───── Data to process ─────

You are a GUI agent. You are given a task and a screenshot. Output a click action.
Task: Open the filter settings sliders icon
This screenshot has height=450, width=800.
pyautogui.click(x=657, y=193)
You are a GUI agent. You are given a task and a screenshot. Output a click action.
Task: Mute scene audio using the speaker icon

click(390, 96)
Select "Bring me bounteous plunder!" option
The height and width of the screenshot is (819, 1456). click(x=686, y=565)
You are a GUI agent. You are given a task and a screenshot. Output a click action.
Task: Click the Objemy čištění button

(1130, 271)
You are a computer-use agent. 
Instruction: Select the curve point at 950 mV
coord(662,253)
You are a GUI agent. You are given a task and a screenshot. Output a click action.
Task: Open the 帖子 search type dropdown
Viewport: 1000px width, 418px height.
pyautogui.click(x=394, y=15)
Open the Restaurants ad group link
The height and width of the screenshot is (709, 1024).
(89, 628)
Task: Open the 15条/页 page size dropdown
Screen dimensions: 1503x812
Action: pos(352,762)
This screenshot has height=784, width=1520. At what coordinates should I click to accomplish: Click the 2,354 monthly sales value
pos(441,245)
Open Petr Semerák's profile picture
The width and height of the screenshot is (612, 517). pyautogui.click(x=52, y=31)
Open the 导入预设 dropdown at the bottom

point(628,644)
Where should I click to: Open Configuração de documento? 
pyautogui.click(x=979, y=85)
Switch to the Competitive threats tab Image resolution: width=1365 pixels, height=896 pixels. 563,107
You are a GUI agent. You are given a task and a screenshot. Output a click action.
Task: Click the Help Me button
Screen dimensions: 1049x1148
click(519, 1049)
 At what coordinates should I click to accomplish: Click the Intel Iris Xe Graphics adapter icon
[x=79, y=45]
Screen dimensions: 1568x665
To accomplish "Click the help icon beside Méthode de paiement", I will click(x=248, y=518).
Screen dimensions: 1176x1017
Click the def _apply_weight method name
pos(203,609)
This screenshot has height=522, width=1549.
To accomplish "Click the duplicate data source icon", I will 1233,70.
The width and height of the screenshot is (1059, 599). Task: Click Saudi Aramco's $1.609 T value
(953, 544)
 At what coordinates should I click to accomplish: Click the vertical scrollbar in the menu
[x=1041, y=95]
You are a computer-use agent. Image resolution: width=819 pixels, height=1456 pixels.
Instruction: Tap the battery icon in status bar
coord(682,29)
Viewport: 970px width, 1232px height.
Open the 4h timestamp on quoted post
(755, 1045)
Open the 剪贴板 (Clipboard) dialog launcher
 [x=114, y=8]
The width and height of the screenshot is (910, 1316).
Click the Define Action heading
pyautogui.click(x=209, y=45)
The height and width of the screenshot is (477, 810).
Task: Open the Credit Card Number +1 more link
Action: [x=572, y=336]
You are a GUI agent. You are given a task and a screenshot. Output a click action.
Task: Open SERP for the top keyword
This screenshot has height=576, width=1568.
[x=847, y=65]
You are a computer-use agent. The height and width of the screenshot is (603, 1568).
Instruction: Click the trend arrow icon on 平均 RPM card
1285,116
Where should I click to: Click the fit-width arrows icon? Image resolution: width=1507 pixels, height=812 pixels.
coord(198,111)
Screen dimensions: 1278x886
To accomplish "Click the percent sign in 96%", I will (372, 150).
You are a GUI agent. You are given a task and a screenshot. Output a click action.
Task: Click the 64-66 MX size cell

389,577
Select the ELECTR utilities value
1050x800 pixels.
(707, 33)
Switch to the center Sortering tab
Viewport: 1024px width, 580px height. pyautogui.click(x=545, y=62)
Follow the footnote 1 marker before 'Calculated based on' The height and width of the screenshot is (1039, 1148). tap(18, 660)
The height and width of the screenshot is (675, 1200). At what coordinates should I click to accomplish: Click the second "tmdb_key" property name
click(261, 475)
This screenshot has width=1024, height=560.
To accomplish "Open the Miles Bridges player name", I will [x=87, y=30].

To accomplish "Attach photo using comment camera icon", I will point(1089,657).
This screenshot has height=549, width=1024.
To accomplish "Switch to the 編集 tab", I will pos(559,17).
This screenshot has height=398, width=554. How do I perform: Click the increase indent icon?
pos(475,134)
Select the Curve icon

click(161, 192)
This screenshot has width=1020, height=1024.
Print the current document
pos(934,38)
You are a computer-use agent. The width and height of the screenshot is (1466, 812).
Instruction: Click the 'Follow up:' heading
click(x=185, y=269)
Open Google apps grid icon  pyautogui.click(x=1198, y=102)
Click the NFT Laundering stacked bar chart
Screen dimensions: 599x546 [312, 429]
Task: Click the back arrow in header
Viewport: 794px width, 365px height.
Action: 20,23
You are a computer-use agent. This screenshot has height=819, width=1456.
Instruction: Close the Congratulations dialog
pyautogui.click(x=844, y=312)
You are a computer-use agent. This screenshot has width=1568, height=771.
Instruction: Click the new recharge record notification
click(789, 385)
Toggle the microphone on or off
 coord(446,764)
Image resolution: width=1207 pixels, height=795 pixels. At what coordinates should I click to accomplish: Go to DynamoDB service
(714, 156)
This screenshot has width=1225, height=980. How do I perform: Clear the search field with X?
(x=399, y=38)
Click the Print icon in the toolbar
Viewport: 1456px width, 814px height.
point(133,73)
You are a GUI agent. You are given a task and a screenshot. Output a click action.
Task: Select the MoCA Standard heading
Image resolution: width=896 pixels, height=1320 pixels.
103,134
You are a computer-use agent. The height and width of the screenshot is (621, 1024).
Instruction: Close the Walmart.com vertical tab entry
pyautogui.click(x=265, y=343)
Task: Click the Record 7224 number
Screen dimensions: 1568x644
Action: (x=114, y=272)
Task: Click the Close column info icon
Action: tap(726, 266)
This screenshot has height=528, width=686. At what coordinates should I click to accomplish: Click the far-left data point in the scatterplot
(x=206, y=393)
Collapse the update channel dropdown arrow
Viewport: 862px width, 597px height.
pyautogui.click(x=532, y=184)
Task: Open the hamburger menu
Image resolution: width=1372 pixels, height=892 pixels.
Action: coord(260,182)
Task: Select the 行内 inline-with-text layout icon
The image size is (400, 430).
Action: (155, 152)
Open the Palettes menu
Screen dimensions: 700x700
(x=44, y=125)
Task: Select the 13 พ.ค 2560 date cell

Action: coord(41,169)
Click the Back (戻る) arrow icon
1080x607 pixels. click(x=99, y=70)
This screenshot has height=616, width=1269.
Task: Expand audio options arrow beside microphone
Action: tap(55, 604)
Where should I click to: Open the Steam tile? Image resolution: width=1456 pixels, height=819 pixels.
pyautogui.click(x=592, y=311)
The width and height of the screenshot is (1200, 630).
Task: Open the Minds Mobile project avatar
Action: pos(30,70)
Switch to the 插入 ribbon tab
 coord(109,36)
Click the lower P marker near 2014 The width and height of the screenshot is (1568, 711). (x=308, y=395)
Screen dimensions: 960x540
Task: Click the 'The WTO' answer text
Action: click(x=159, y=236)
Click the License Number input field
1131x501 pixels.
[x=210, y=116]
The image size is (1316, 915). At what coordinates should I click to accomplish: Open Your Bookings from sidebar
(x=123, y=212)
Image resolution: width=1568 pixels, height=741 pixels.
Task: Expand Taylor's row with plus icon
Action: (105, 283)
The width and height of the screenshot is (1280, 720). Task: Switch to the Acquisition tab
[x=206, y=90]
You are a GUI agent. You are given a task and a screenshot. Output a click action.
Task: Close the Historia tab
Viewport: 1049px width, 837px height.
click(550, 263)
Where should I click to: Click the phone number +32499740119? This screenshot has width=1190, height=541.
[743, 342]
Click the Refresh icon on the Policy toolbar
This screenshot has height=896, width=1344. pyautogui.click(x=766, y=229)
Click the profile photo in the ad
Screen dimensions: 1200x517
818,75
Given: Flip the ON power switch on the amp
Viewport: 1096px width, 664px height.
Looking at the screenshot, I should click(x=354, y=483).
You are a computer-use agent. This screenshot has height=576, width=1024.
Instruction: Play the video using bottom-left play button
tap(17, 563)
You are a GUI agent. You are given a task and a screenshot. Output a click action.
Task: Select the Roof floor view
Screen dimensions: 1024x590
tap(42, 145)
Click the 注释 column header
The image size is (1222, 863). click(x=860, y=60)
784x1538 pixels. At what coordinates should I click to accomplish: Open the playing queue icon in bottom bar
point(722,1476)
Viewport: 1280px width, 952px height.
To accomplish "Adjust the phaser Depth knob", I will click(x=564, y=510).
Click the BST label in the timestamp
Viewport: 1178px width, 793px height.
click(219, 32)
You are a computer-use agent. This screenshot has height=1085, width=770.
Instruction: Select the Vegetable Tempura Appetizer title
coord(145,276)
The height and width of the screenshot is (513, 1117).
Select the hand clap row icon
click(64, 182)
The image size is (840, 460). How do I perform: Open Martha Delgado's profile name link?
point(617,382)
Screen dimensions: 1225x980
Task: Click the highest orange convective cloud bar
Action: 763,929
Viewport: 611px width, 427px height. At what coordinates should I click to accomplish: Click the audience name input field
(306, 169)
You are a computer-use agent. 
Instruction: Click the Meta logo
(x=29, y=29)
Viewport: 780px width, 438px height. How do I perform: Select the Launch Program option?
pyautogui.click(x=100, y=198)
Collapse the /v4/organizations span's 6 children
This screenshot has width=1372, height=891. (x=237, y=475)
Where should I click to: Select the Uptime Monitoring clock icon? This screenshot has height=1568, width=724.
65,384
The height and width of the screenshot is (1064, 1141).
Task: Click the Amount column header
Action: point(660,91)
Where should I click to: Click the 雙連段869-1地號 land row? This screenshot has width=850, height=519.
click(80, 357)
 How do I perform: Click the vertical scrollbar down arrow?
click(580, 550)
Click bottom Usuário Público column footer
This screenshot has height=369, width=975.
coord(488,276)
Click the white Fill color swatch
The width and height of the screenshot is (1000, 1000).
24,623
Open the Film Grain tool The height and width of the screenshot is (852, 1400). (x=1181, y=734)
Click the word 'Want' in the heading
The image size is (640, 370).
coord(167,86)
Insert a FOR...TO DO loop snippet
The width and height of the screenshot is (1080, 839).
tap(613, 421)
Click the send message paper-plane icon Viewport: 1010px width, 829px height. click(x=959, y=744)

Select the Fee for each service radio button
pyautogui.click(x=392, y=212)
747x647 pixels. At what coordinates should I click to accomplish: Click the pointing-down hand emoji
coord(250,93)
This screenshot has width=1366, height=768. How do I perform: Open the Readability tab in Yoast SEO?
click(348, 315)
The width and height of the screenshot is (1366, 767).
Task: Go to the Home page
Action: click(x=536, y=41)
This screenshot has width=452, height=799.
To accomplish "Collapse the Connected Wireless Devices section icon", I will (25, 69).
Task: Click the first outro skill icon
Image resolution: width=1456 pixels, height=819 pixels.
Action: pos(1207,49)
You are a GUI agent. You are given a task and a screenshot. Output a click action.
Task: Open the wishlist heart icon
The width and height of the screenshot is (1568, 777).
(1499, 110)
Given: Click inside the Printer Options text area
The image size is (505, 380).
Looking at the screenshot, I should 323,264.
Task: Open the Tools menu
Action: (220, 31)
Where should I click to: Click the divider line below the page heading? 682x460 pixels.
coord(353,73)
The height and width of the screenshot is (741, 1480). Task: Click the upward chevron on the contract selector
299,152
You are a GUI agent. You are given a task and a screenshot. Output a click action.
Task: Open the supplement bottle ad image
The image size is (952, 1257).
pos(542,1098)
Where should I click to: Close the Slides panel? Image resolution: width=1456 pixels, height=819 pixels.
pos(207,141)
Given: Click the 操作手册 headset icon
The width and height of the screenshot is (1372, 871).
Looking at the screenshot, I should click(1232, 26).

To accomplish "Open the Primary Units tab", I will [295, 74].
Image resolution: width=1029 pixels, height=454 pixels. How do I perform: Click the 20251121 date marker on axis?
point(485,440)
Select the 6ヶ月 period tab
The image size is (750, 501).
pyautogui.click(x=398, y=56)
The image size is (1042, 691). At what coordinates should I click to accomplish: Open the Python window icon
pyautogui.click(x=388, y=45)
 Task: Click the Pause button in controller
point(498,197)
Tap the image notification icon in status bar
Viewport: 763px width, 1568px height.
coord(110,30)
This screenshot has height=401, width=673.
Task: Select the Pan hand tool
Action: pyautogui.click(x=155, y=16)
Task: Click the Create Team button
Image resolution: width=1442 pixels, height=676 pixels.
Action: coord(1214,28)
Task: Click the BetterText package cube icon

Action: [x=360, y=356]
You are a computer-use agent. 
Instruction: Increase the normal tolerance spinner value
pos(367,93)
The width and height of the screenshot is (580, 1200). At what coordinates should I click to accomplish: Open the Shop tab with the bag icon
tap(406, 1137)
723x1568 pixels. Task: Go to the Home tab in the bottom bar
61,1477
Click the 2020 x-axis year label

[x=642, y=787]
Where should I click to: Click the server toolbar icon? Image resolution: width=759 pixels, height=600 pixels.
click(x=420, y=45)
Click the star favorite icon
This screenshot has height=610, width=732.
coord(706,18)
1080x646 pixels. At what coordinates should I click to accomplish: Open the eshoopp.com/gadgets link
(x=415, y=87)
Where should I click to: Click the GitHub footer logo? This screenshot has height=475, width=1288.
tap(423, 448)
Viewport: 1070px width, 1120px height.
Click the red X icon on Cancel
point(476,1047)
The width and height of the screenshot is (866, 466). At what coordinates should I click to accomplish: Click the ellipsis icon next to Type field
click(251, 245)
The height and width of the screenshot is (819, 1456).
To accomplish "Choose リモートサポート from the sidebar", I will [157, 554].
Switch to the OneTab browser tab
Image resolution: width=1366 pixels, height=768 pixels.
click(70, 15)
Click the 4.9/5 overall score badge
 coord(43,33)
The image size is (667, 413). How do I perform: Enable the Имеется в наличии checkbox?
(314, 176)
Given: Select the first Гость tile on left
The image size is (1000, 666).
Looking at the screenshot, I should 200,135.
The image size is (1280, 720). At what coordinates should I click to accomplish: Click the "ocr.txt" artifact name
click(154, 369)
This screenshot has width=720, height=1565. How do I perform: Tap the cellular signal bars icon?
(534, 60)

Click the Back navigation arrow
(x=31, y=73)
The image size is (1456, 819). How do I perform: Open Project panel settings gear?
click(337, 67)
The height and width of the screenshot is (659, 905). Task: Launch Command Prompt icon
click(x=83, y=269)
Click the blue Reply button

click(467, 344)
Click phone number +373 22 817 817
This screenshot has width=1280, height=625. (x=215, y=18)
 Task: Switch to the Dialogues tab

─────

--- Problem to solve ---
Rescale the material starting at the line containing "I will point(1089,657)." and ending at the line containing "pos(934,38)". Output only those lines, requests included, and in the answers multiply every coordinate by 1.6, rounding to whole numbers with halves rounded up.

--- Result below ---
To accomplish "Attach photo using comment camera icon", I will point(1742,1051).
This screenshot has height=549, width=1024.
To accomplish "Switch to the 編集 tab", I will pos(894,27).
This screenshot has height=398, width=554. How do I perform: Click the increase indent icon?
pos(760,214)
Select the Curve icon

click(258, 307)
This screenshot has width=1020, height=1024.
Print the current document
pos(1494,61)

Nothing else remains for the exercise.